CMS on Monday unveiled the "Meaningful Measures" initiative, which aims to reduce the regulatory hurdles associated with quality reporting.
Here are three things to know.
1. The agency plans to simplify the measures hospitals and physicians must report on, zeroing in on the most important measures to improve care quality and patient outcomes.
"We need to move from fee-for-service to a system that pays for value and quality — but how we define value and quality today is a problem," CMS Administrator Seema Verma said Monday during a speech at the Health Care Payment Learning and Action Network Fall Summit. "We all know it: Clinicians and hospitals have to report an array of measures to different payers. There are many steps involved in submitting them, taking time away from patients. Moreover, it's not clear whether all of these measures are actually improving patient care."

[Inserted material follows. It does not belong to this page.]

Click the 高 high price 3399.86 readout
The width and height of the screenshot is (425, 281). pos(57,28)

2. CMS co-developed Meaningful Measures with the Learning and Action Network, the National Academies of Medicine, the Core Quality Measures Collaborative and the National Quality Forum. Through the initiative, these groups will identify the issues most critical to quality improvement and make sure CMS regulations reflect these core areas.

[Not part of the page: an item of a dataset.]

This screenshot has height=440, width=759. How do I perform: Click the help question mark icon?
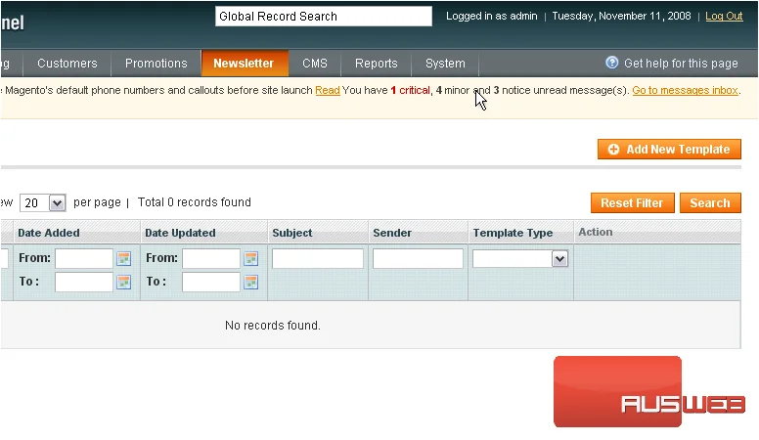point(612,63)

"It's better to focus on achieving results, as opposed to having CMS try to micromanage and measure processes," Ms. Verma said. "The ultimate goal of Meaningful Measures is to direct efforts on high-priority areas."
3. Meaningful Measures comes a week after CMS launched "Patients Over Paperwork," an initiative aimed at identifying unnecessary burdens and inefficiencies that prevent healthcare providers from spending time with patients.